Il paragone tra Monaldi e Ruggi

Secondo Polichetti, il caso Domenico “è un po’ come la storia di Coscioni”. L’esponente centrista sostiene che il problema non sia soltanto l’eventuale errore medico – che “può capitare a tutti” – ma il clima organizzativo in cui si opererebbe in alcune strutture sanitarie campane.

“È la cardiochirurgia campana che ne esce con le ossa rotte”, afferma, indicando una presunta disorganizzazione e approssimazione come elemento comune.

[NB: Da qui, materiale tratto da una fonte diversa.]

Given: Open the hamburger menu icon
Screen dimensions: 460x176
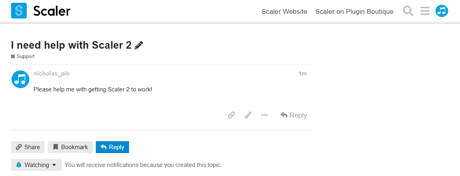Looking at the screenshot, I should (x=425, y=11).
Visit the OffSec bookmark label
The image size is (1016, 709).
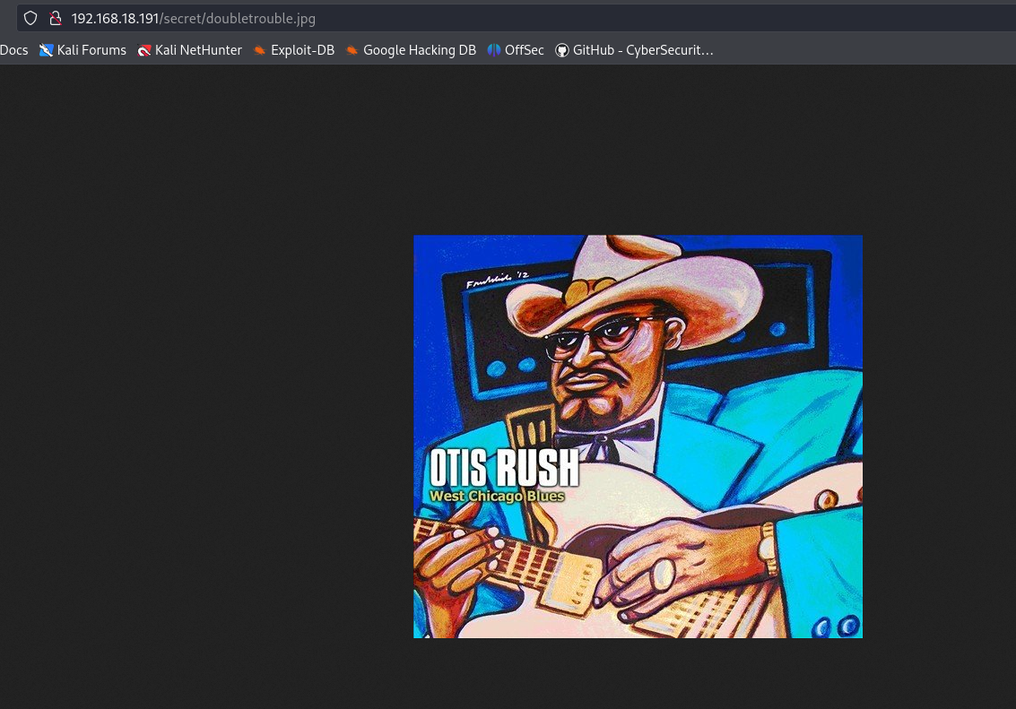pyautogui.click(x=524, y=50)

Il punto politico sollevato dall’Udc riguarda però la gestione amministrativa e disciplinare delle due vicende.

ospedale Monaldi di Napoli
Ospedale Monaldi di Napoli

“Al Monaldi sospensioni immediate”

Polichetti sottolinea che, nel caso del Monaldi, la direzione aziendale avrebbe adottato provvedimenti immediati nei confronti del personale coinvolto, sospendendolo dall’attività medica interna in attesa degli accertamenti.

“Per Guido Oppido e la sua équipe – dichiara – il Monaldi ha agito senza attendere il giudizio della magistratura, comminando sanzioni di sospensione”.

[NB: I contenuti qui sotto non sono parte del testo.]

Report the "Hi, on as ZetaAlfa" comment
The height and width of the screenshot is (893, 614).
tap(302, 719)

Un riferimento che riporta al centro il tema delle indagini interne e delle misure adottate dall’Azienda dei Colli, già oggetto di ampio dibattito pubblico.

L’attacco al Ruggi di Salerno

Diversa, secondo l’Udc, sarebbe la situazione a Salerno.

“A Salerno, per fatti altrettanto gravi, già sanzionati dalla magistratura con sospensioni, divieto di dimora e rinvii a giudizio, l’ospedale fa finta di niente”, accusa Polichetti.

L’obiettivo polemico è chiaro: la governance del Ruggi e il direttore generale facente funzioni, Sergio Russo.

Il partito chiede un intervento pubblico e una spiegazione formale sui motivi per cui – secondo l’accusa – non sarebbero stati attivati provvedimenti amministrativi interni o l’Ufficio procedimenti disciplinari.

Mario Polichetti (Udc)
Mario Polichetti (Udc)

La richiesta di “trasparenza e coerenza”

“Chiediamo al direttore generale facente funzioni di intervenire pubblicamente”, afferma Polichetti, invocando un “sussulto di dignità e responsabilità”. Il messaggio è politico ma costruito su un terreno tecnico: l’obbligo di attivare strumenti disciplinari interni a fronte di provvedimenti giudiziari.

La richiesta dell’Udc è quella di uniformità nelle scelte amministrative, per evitare che si crei la percezione di trattamenti differenti a seconda delle strutture o dei professionisti coinvolti.

Il nodo della credibilità del sistema sanitario

La questione, al di là dei singoli casi, tocca un tema più ampio: la credibilità della sanità campana. Quando episodi di presunta malasanità emergono contemporaneamente in diverse strutture, il rischio è che si alimenti una sfiducia generalizzata.

Polichetti insiste proprio su questo punto: “La sanità campana ha bisogno di trasparenza, coerenza e rispetto delle regole, soprattutto quando in gioco ci sono la vita dei pazienti e la credibilità delle istituzioni”. Una dichiarazione che collega il piano tecnico a quello etico e politico.

Un confronto destinato a proseguire

Il caso Domenico è già al centro di un’inchiesta giudiziaria e di un intenso dibattito pubblico. L’intervento dell’Udc amplia il fronte, trasformando la vicenda in un banco di prova per l’intero sistema di governance sanitaria regionale.

Il paragone con Salerno introduce un ulteriore elemento di tensione tra strutture ospedaliere e pone interrogativi sulle procedure interne adottate nei diversi contesti. Resta ora da capire se dal Ruggi arriverà una replica ufficiale e quale sarà la posizione della Regione Campania su un confronto che rischia di trasformarsi in scontro politico aperto.

Nel frattempo, al centro di tutto resta una domanda che supera le appartenenze di partito: la gestione disciplinare dei casi più delicati è davvero uniforme e coerente su tutto il territorio regionale? È su questo terreno che si misurerà la tenuta della sanità campana nei prossimi giorni.